Oggi esiste un serio deficit di democrazia a livello europeo rivelato dall’enorme distanza tra le scelte, i regolamenti e gli adempimenti decisi e imposti agli Stati membri dall’Unione Europea e le necessità oggettive dell’Eurozona e dei suoi cittadini.
Un esempio è rappresentato dalle politiche per l’automotive. L’Europa, per accelerare la transizione ecologica, si è data scadenze così ravvicinate da pregiudicare la sopravvivenza stessa dell’industria dell’auto europea, il suo primato tecnologico e i suoi marchi forti. Chiedere a chi ha costruito fino a ieri motori termici di passare domani a quelli elettrici equivale a disintegrare il know how di un intero settore imponendo una decisione come se fossimo nell’economia pianificata del modello sovietico di antica memoria.
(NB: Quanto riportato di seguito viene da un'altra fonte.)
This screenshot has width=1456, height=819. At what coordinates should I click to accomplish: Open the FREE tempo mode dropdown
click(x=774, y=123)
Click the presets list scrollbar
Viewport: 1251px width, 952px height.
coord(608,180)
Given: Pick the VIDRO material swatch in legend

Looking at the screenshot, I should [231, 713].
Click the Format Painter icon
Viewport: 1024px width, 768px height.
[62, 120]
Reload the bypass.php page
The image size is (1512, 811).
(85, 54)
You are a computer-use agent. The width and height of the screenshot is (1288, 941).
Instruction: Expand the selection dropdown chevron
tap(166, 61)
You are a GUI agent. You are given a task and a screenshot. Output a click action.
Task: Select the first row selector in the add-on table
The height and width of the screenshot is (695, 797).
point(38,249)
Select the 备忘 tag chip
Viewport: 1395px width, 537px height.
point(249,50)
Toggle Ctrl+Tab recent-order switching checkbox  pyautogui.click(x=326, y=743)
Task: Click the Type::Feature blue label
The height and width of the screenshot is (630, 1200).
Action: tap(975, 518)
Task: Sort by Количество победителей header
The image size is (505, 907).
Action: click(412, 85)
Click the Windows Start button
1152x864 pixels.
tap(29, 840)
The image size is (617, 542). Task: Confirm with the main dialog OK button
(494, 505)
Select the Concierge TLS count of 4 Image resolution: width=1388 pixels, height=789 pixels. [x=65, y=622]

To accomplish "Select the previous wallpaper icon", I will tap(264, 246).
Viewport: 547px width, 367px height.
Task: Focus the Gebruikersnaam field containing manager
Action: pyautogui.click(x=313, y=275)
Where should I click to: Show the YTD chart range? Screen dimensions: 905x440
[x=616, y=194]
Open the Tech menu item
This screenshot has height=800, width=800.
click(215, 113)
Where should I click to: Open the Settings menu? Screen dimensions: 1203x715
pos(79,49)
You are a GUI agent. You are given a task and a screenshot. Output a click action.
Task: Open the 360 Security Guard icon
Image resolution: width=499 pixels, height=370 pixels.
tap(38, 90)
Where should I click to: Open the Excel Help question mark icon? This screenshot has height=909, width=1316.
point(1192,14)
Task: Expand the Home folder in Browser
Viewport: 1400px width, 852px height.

La domanda è: sono stati consultati i diretti interessati? E’ stato sentito il parere degli imprenditori europei? Se avessero potuto dire la loro, avrebbero approvato le tecnologie a minor impatto ambientale ma avrebbero chiesto di arrivarci con una logica e tempi diversi, partendo dall’industrializzazione delle filiere da supportare con investimenti. Non solo. Se all’industria dell’auto europea non riesce la veloce rimonta, sarà sorpassata dalla concorrenza americana e cinese che ne ha approfittato in questi anni per aggredire significative quote di mercato.
Altro esempio della distanza tra le necessità dei cittadini europei e le priorità dell’Unione Europea è la normativa ESG (Environmental, Social, Governance) che valuta l’impatto dell’attività delle imprese in relazione agli aspetti ambientali, sociali e di governance, in pratica una panoramica completa e dettagliata della sostenibilità aziendale. Gli ESG giocano un ruolo sempre più importante nell’accesso al credito e nel rapporto fra banche e imprese, ma se introdotti senza una mediazione limiteranno l’erogazione del credito alle imprese, soprattutto quelle medie e piccole perché faranno molta fatica ad adeguarsi a questi adempimenti che rappresentano un ulteriore aggravio burocratico. La conseguenza potrebbe essere (e lo sarà) una maggior difficoltà nell’accesso al credito da parte delle piccole e medie imprese manifatturiere che nel nostro Paese stanno vivendo da tempo una serie di difficoltà.
Obiettivi condivisibili a livello ideale si sono tradotti in una scadenza secca al 2035 troppo ravvicinata per l’automotive europeo che non ha impianti produttivi e tecnologie per produrre a prezzi accessibili auto elettriche. I cittadini europei saranno costretti a comprarle dagli unici player globali che possono avere tecnologie e prezzi competitivi, come i cinesi, la cui industria, paradossalmente, è supportata da carbone e petrolio… non proprio energie da fonti rinnovabili.
Chi diamine suggerisce di fare queste cose? Viene il dubbio che sia la Cina…Dipendiamo dai cinesi per tecnologia e capacità produttiva e non abbiamo in Europa le materie prime. Ultimamente è più complicato il commercio delle stesse in un contesto globale di conflitti con una situazione sempre più incandescente in Medio Oriente e con uno dei nostri più grandi fornitori, la Russia, impegnata nella guerra all’Ucraina al fianco della quale si è schierata l’Europa. Chi suggerisce alla Commissione europea di continuare a insistere in direzione del green in un contesto che è deflagrato?
Lo scenario futuro più probabile è che l’auto europea, minacciata dall’aumento dei costi dell’energia, dalla carenza di manodopera qualificata e dai nuovi metodi di fabbricazione, vada incontro a un graduale declino. Le conseguenze sarebbero gravi per i 145 miliardi di PIL in meno, i milioni di posti di lavoro persi, l’ammanco fiscale e i miliardi di euro bruciati in Borsa. A quel punto, diventeremo per forza più green mangiando pane e cipolla…(è forse quello l’obiettivo? Ma condiviso con chi?)